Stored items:
Content starts

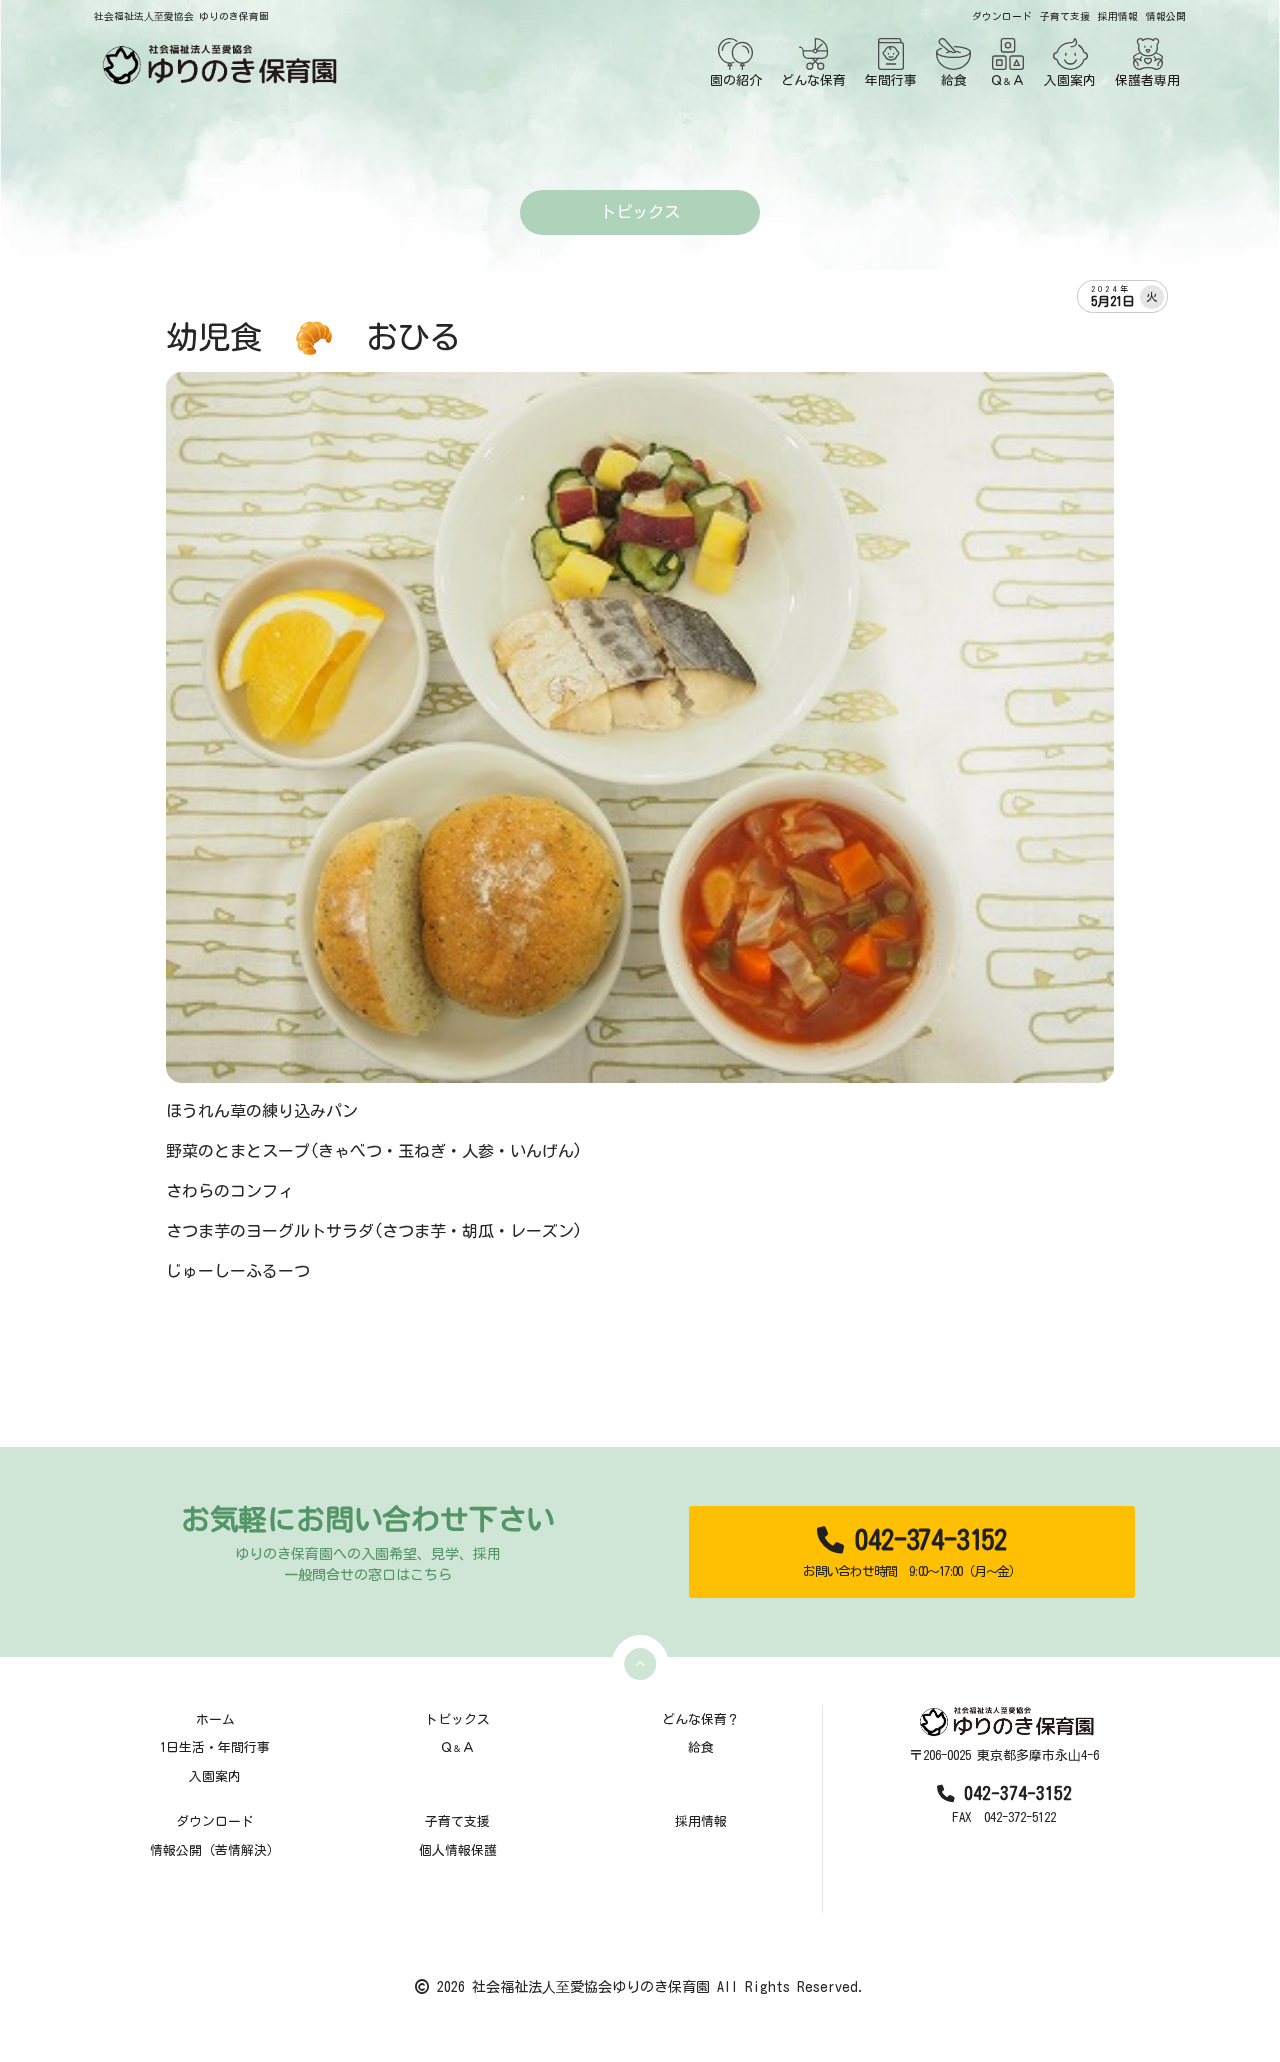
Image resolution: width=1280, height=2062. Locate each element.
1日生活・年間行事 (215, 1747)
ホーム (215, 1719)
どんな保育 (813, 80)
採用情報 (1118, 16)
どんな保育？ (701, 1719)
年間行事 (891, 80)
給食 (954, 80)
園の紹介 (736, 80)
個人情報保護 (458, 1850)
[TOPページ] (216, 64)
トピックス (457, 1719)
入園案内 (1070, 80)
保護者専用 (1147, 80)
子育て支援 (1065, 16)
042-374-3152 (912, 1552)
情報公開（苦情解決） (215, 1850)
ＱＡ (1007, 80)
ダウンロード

Content ends

Exercise directions
Pictures must be left out when the records are transcribed exactly.

Response
Image resolution: width=1280, height=2062. Locate each element.
1日生活・年間行事 (215, 1747)
ホーム (215, 1719)
どんな保育 (813, 80)
採用情報 (1118, 16)
どんな保育？ (701, 1719)
年間行事 (891, 80)
給食 (954, 80)
園の紹介 (736, 80)
個人情報保護 (458, 1850)
[TOPページ] (216, 64)
トピックス (457, 1719)
入園案内 (1070, 80)
保護者専用 (1147, 80)
子育て支援 (1065, 16)
042-374-3152 (912, 1552)
情報公開（苦情解決） (215, 1850)
ＱＡ (1007, 80)
ダウンロード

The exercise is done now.